Sebagai bukti, tak ada paus, cardinal, pendeta, maupun rabi orang Yahudi yang berasal dari perempuan. Memang pernah pemeluk Katolik Roma mengusulkan ada pendeta yang berasal dari kaum hawa, tapi itu masih sebatas tulisan dan belum ada tindak lanjutnya hingga sekarang. Lalu mengapa para feminist jarang yang menengok ke sana? Mengapa para feminist lebih suka melirik Islam sebagai lading percobaan mereka.




E. Kesimpulan

- Kemajuan teknologi di dunia Barat telah membuat banyak bangsa di dunia ketiga menjadi silau dan cenderung untuk meniru segala hal yang berasal dari Barat.
- Kecenderungan tersebut membuat sebagian pemikir Islam berusaha untuk menyesuaikan ajaran Islam dengan tradisi Barat.
- Ulama sebagai penyangga moral umat harus berperan kuat menjaga umat untuk tidak terputus dari khazanah keilmuan Islam yang bersumber dari Alquran dan Sunnah



Sinopsis
Perempuan dan laki-laki hanyalah kategori spesies manusia.
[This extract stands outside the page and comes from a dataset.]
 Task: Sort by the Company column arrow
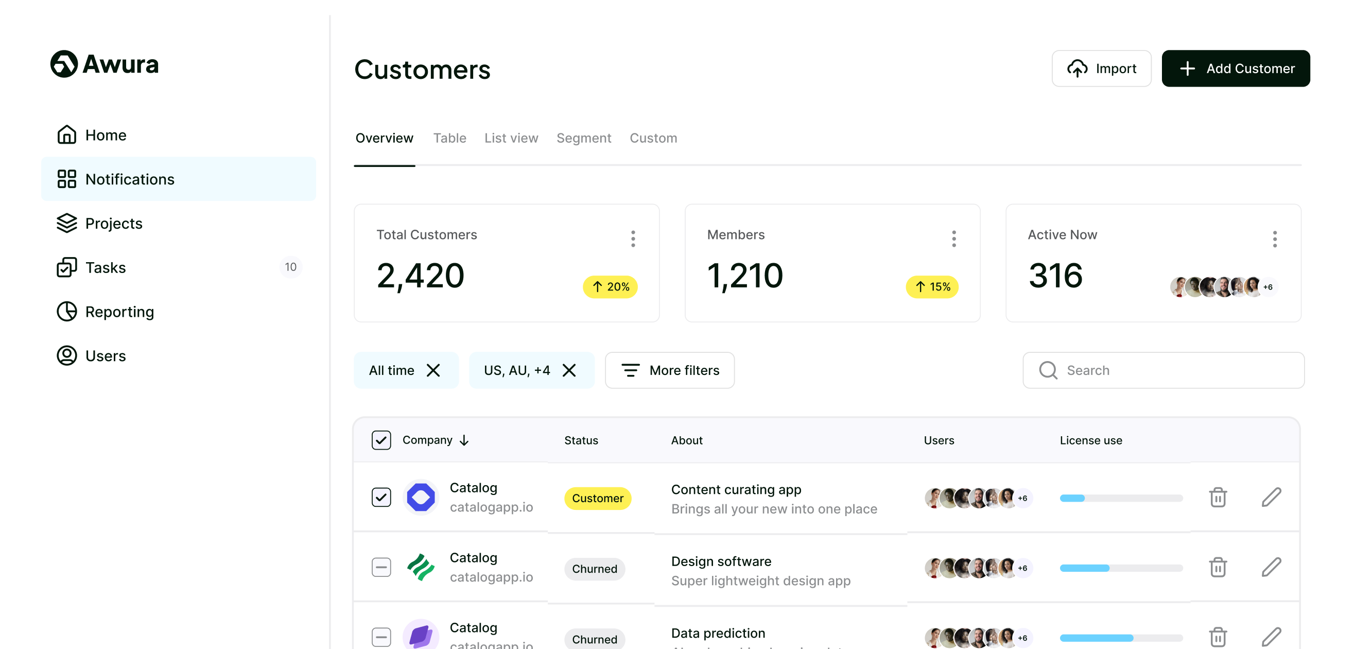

Keduanya dikaruniai potensi yang sama atau sederajat, dari ihwal penciptaan, keberpasangan, hingga balasan yang kelak mereka terima di akhirat. Satu-satunya nilai pembeda di antara keduanya adalah takwa, yang paling tepat dipahami dalam kerangka sikap dan perbuatan. Itulah yang ditegaskan Alquran, rujukan dari segala rujukan keislaman.
Namun, seiring dengan tergantikannya peran sentral Alquran oleh tafsir-tafsir yang nyaris semuanya ditulis laki-laki, perempuan terus terkekang dalam pandangan dan kehendak masyarakat yang berpusat pada laki-laki. Akibatnya, tingkat partisipasi dalam masyarakat dan tingkat pengakuan akan pentingnya sumberdaya perempuan tak kunjung meningkat.
Buku ini berupaya menghidupkan Alquran dalam laju perkembangan peradaban dan mengembalikannya sebagai kekuatan pengubah dunia. Lewat analisis rincinya atas teks dan kata-kata kunci Alquran, Amina Wadud menentang penggunaan teks dan kata-kata itu untuk membatasi peran publik dan privat perempuan, terlebih untuk membenarkan kekerasan terhadap mereka. Pembacaan Wadud memberikan landasan sah untuk menentang perlakuan tak adil yang secara historis telah dialami perempuan dan secara hukum terus menggejala dalam komunitas-komunitas muslim.